Heat map for amount and relative concentration of essential oil components [citronellal, (Z)-citral, (E)-citral, β-caryophyllene, germacrene D, β-caryophyllene oxide and non identified substances, without citronellol] of 68 Melissa officinalis accessions. The relative concentrations were standardised before hierarchical cluster analysis (HCL). Colour code: deep blue/black (low/absent) − 1.5 to red (high) + 1.5

In the second cut the citral-component as the sum of the citronellal and diastereomeres (E)-citral, (Z)-citral can represent up to 85% of the essential oil. In connection with higher essential oil content the citral-components characterises the first group. This group is established as chemotype (ct.) citral. The concentrations of essential oil components in this group reached for citronellal 3.58–59.95%, (E)-citral 10.95–45.65%, (Z)-citral 6.79–34.27%, β-caryophyllene 1.17–8.87%, germacrene D 0–1.93%, β-caryophyllene oxide 0.39–6.21% (Table 2, Fig. 4A). As chemotype citral 62 of 68 accessions were defined.
Fig. 4

Composition of essential oil of 68 genotypes for separate chemotypes: ct. citral: 62 genotypes (A) and ct. β-caryophyllene oxide: 6 genotypes (B). Values for two repeats of second cut 2010 and 2011; Boxes: interquartile range, including 50% of the values; bar: median; whiskers: maximum and minimum value, excluding outliers; circle: aberration

In the collection genotypes exist with the main component β-caryophyllene oxide. They belong to the second group in connection with relative content of β-caryophyllene, germacrene D and non identified substances. This group is established as chemotype β-caryophyllene oxide. The concentration of essential oil components for chemotype β-caryophyllene oxide where β-caryophyllene 4.7–18.64%, germacrene D 1.79–13.61% and β-caryophyllene oxide 18.38–54.07% (Table 2, Fig. 4B). For the genotypes of this chemotype traces of citral-components could be detected. As chemotype β-caryophyllene oxide, six of 68 genotypes were defined which had no lemon scent [BLBP75, BLBP78, BLBP88, BLBP111 (73B), BLBP112 (75B), BLBP113 (78B)].
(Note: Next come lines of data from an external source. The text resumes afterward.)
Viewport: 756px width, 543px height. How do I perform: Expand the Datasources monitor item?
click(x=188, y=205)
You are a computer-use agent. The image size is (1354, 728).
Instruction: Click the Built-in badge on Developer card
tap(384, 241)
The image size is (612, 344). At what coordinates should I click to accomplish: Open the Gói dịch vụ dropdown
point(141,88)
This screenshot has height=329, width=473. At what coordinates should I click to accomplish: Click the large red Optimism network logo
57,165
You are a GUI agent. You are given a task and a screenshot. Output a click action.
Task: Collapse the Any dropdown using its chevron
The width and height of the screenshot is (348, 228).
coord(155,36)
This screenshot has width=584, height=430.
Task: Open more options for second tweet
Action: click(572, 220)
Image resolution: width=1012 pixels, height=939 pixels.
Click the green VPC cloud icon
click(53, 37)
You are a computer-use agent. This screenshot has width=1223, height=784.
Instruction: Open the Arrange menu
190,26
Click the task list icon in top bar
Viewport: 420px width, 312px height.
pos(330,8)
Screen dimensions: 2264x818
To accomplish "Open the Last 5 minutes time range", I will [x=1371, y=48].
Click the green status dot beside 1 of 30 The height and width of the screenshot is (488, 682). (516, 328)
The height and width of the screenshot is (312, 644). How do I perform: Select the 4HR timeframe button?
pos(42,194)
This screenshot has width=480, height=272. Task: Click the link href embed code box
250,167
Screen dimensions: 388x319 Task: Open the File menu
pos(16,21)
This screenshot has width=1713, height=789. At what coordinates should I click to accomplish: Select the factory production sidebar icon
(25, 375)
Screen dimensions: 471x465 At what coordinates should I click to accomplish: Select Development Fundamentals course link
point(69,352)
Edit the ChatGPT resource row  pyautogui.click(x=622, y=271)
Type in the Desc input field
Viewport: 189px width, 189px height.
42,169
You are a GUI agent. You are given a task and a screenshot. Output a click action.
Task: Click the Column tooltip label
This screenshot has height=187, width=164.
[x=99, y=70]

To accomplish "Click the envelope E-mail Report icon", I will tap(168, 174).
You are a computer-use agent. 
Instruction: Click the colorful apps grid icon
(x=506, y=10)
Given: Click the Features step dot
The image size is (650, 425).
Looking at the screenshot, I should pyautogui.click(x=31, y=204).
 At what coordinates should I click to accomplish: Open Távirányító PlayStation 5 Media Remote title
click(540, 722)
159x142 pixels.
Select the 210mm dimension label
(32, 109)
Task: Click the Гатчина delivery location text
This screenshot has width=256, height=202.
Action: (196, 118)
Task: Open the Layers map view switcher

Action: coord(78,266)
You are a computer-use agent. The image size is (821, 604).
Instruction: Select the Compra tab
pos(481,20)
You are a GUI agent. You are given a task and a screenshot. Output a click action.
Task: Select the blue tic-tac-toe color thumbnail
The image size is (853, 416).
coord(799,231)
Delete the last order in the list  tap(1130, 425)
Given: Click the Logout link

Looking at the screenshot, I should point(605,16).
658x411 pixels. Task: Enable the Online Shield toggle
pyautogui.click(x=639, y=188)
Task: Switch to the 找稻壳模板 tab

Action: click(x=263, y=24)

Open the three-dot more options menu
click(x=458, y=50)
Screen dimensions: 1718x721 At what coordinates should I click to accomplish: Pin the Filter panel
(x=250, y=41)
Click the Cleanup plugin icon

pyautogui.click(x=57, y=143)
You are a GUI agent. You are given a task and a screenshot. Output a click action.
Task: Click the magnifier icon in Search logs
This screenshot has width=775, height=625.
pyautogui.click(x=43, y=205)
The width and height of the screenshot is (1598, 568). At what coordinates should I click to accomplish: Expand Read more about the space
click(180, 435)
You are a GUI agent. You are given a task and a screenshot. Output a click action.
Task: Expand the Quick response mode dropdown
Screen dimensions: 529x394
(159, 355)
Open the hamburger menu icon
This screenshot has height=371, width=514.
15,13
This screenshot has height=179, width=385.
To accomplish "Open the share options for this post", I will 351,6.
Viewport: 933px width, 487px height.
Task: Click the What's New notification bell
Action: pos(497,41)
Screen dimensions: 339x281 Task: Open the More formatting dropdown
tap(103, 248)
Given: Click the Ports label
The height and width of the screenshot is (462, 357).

The six genotypes of chemotype β-caryophyllene oxide are identical with the smaller group of hierarchical cluster analysis and the triploid group.

Content of rosmarinic acid

In the collection the rosmarinic acid content ranged for the second cut in the year 2010, from MIN = 3.67%, MEDIAN = 4.94% to MAX = 7.55%. Replication A of diploid genotype of M. officinalis BLBP8 reached 3.67% and, replication A of diploid genotype of M. officinalis BLBP22 7.55%. In the year 2011 the values for the second cut ranged from MIN = 4.92%, MEDIAN = 6.68% to MAX = 8.07%. Replication B of diploid genotype of M. officinalis BLBP33 reached 4.92%, replication A of diploid genotype of M. officinalis BLBP52 8.07% (electronical supplement Table 1). The mean values of 2010 for replication A were 5.26% and for replication B 4.86%. For both replications in 2011 the mean values were higher: A 6.82% and B 6.54%. The mean and median values do not differ (Fig. 5).
Fig. 5

content of rosmarinic acid (RA) for the years 2010 and 2011, second cut (2nd) for two repeats (A, B) at trial location Quedlinburg (Qlb)Boxes: interquartile range including 50% of the values; Bar: median; Whiskers: maximum and minimum value, excluding outliers; Circle: outliers; No extreme values are in the data sets

Discussion

Content of essential oil

The content of essential oil varies in a great range between accessions, cuts and years. Askari and Sefidkon (2004) and Bomme et al. (2002) reported values between 0.14 and 0.25%. Bahtiyarca Bagdat and Cosge (2006) reported values between 0.01 and 0.25%. Bomme et al. (2002) also stated that values up to 0.8% could only be realised under Spanish conditions. He cited the data of Adzet et al. (1992a), which describes the improvement by selection of balm varieties with an average content 0.3% essential oil to cultivars with an average of more than 0.5% and extreme values up to 0.68% and more. But also Basker and Putievsky, (1978) depict values between 0.6 and 0.7% in their evaluation of two cultivars. Mrlianova et al. (2002) analysed 16 accessions and reported contents from 0.06 – 0.16%.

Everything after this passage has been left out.